Une pression américaine sur Israël
Les États-Unis font pression sur Israël pour qu’il entame un cessez-le-feu de deux semaines dans la bande de Gaza, a rapporté vendredi la télévision publique israélienne, alors que la proposition suscite l’opposition de plusieurs ministres du gouvernement israélien. Selon des sources politiques citées par le diffuseur, Washington pousse Israël à mettre en œuvre cette trêve de deux semaines afin d’engager la mise en œuvre du plan de désarmement du Hamas. Israël n’a pour l’instant signé aucun accord permettant l’entrée d’une force internationale de stabilisation à Gaza, précise la même source.

Un désarmement progressif et parallèle au retrait
Le gouvernement israélien continue d’insister sur le fait que le Hamas doit être entièrement désarmé avant tout retrait israélien de Gaza. La feuille de route annoncée par le Conseil de paix le 31 juillet, et acceptée par le Hamas, prévoit toutefois que le retrait israélien et le désarmement se déroulent de manière progressive et parallèle. Selon la télévision israélienne, cette feuille de route prévoit un retrait militaire israélien graduel de Gaza selon un calendrier convenu, en parallèle des dispositions de désarmement. Le plan en 20 points de Donald Trump, accepté par Israël, prévoit lui aussi un retrait progressif des forces israéliennes du territoire, la fin des opérations militaires, l’entrée du Comité national pour l’administration de Gaza et d’une force internationale de stabilisation, ainsi que le début d’un processus graduel de démantèlement et de stockage des armes lourdes et de suppression des tunnels.

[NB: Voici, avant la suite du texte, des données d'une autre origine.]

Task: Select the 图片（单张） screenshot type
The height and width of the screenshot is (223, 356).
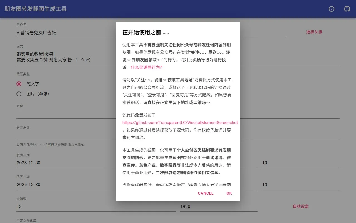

Les armes seraient placées sous la responsabilité du comité palestinien, plutôt que remises à Israël ou à toute partie non palestinienne.

Une opposition au sein du cabinet de sécurité
Selon les mêmes sources, plusieurs ministres du cabinet de sécurité israélien se sont opposés, lors d’une réunion tenue jeudi, à l’arrêt des opérations militaires à Gaza, estimant qu’Israël devait poursuivre sa campagne militaire. Une source diplomatique a réaffirmé vendredi au Jerusalem Post que l’armée israélienne ne se retirerait pas de la « ligne jaune » actuelle sans un désarmement complet du Hamas. Selon des détails du dispositif prévu, l’ensemble de l’arsenal du Hamas serait stocké et démantelé dans des installations contrôlées par des officiers de police du Comité national pour l’administration de Gaza, chacun soumis à un contrôle sécuritaire du Shin Bet, sous la supervision d’une force multinationale, les habitants de Gaza pouvant néanmoins conserver la possibilité d’obtenir un permis d’arme de poing en vertu du droit palestinien.

La position du Hamas
Dans une déclaration publique vendredi, le Hamas a affirmé qu’il ne procéderait pas à son désarmement sans un retrait des forces israéliennes et la « dissolution des gangs et milices armés formés par l’occupation », exigeant également une garantie du droit des Palestiniens à établir un État indépendant dans la bande de Gaza.